|This didn't happen in my class but part of me kind of wishes it had.|
It's not that we found Nelly particularly aesthetically or lyrically pleasing; it's that we didn't have to freaking analyze it in its historical, sociological, & ethnomusicological contexts. When Nelly says "It's gettin hot in herre / so take off all your clothes," what he is in fact saying is, "It's gettin hot in herre / so take off all your clothes," and that's really as hard as your brain is expected to work while listening to it.
It is not about the plight of the migrant farm worker.
Which means that, in a way, the fact that the lyrics to "Hot in Herre" were all I could think about during my first Bikram yoga class Monday night was....not entirely inappropriate?
After three different friends had recommended Bikram yoga as a way of helping to loosen up the muscles in my hip, I decided to give it a shot.
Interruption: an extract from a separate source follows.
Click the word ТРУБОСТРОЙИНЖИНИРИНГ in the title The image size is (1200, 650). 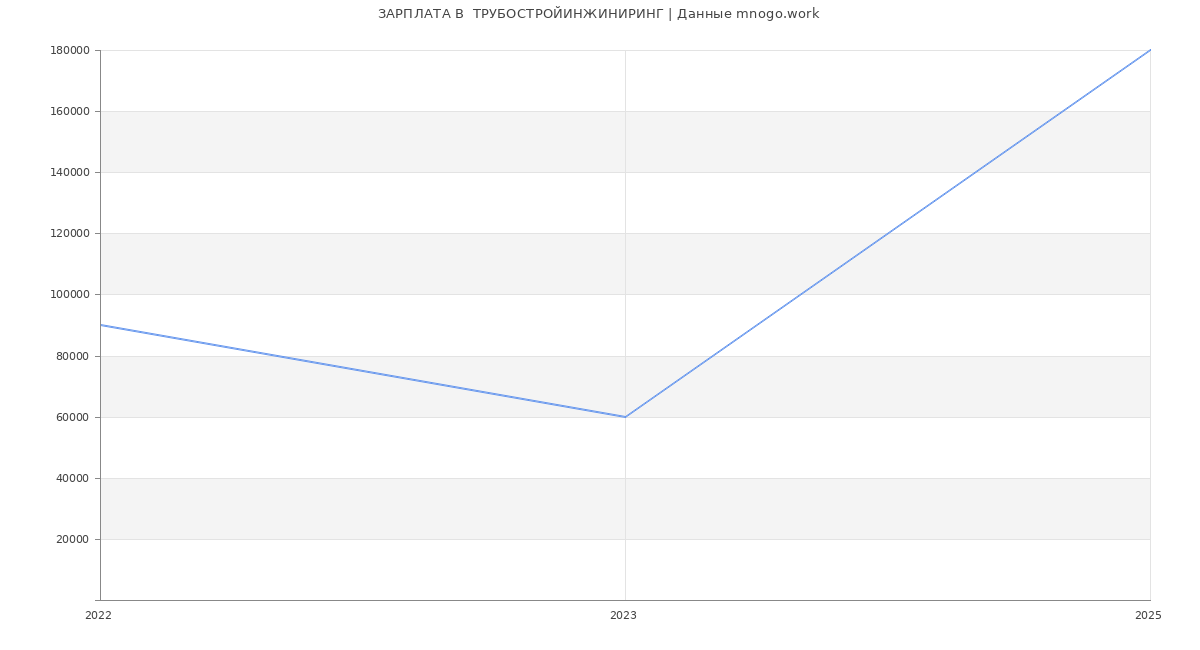(x=568, y=14)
I found a studio fairly close to my house with not-insane prices and really great reviews & decided I would try to go three straight days in a row. (Now, I don't think short muscle fibers is the entirety of my problem, so I'm combining this with a daily 20-minute smashing of my quads on the roller & some other mobility work for my hip capsules, but I'm open to the idea that it might help.)
I've only been once so far, so I'm not going to try to draw too many conclusions, but here are some observations from my first class:
1) After nine years in the Bay Area and five in Northern Ohio, I am a total heat wimp, so I was stunned to find that it didn't feel all that hot to me in the room. Yes, I was sweating buckets, but I didn't really have the sensation of feeling hot until maybe an hour in, and I never felt uncomfortably hot.
2) I never felt thirsty.
3) I am not amazing at yoga, but I no longer suck at it. I could do most of the poses at least as well as ~80% of the people in the room, with the exception of ones that require quad / hip flexibility & ones that required lunging / squatting on the right leg.
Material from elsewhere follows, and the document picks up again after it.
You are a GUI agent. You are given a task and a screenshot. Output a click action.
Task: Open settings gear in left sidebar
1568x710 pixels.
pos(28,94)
4) Eye make-up should be removed pre-Bikram, because, ew.
5) Post-Bikram, a seemingly ridiculous number of towels suddenly seems like about the right number of towels.
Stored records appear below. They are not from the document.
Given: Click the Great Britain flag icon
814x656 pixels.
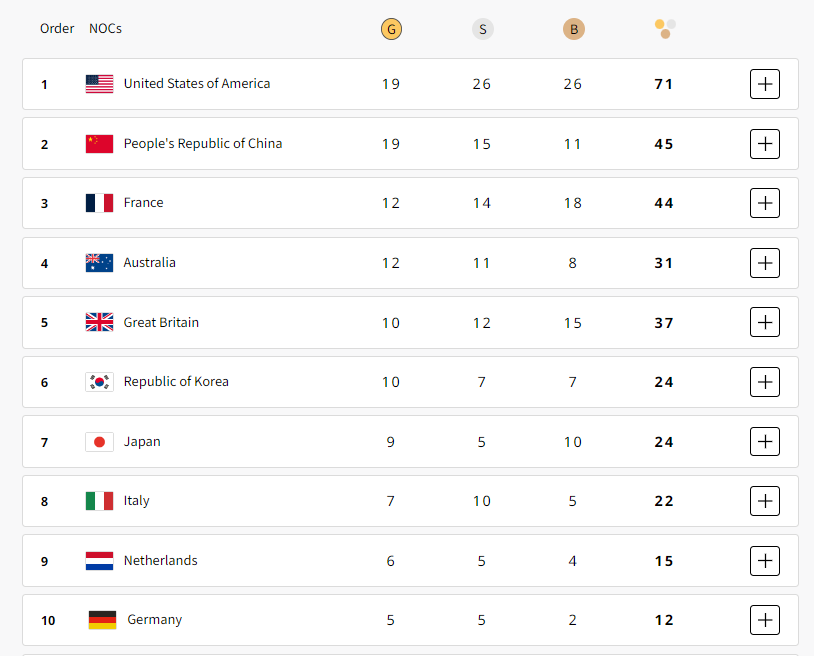Looking at the screenshot, I should [99, 323].
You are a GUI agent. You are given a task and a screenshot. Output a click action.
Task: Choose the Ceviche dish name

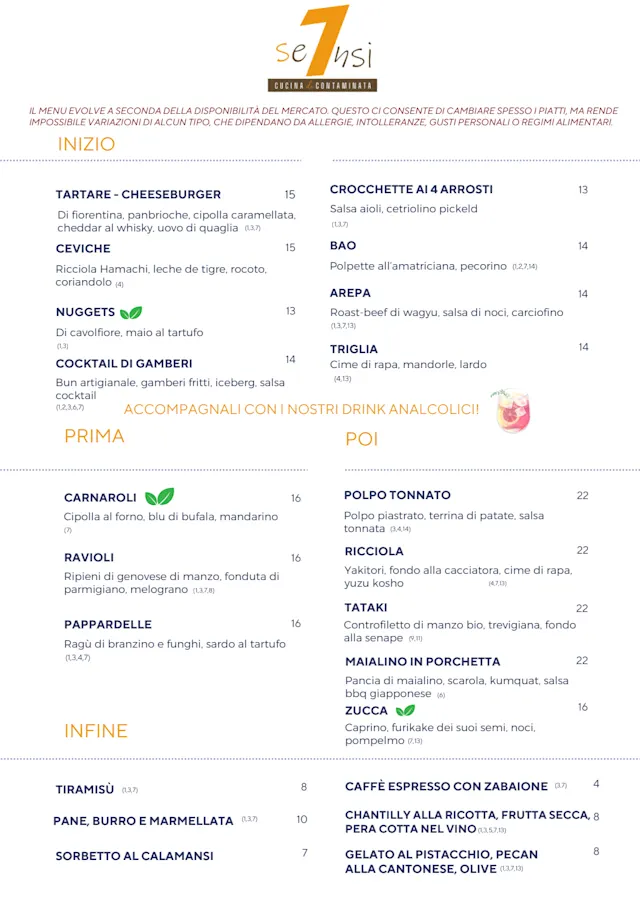pos(83,249)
6) We are talking end-of-marathon, oops-I-just-fell-in-a-swimming-pool amounts of sweat here.
7) Breathing skizznillz for the win once more. After the class the instructor told me I did well for my first class & asked me what I thought. I mentioned how I hadn't noticed the heat almost at all for the first hour, & he said that was because I was breathing well. Again, I don't claim to be good at very much of yoga, but if there is one thing 11 years of martial arts teaches you, it's how to breathe.
8) French braid = good call.
9) Heat does surprising things to your heart rate, even when you're not exerting yourself all that hard. I'm really curious to know what ballpark mine was in, but I feel like wearing a heart rate monitor probably doesn't jive with the vibe.
10) In Bikram, modesty is not a thing. Next time I am going as close to naked as possible without making it weird.
- Bikram: Love it / hate it / never done it / don't care?
- Nelly / early 'aughts zen hip-hop: Love it / hate it / never heard it / don't care?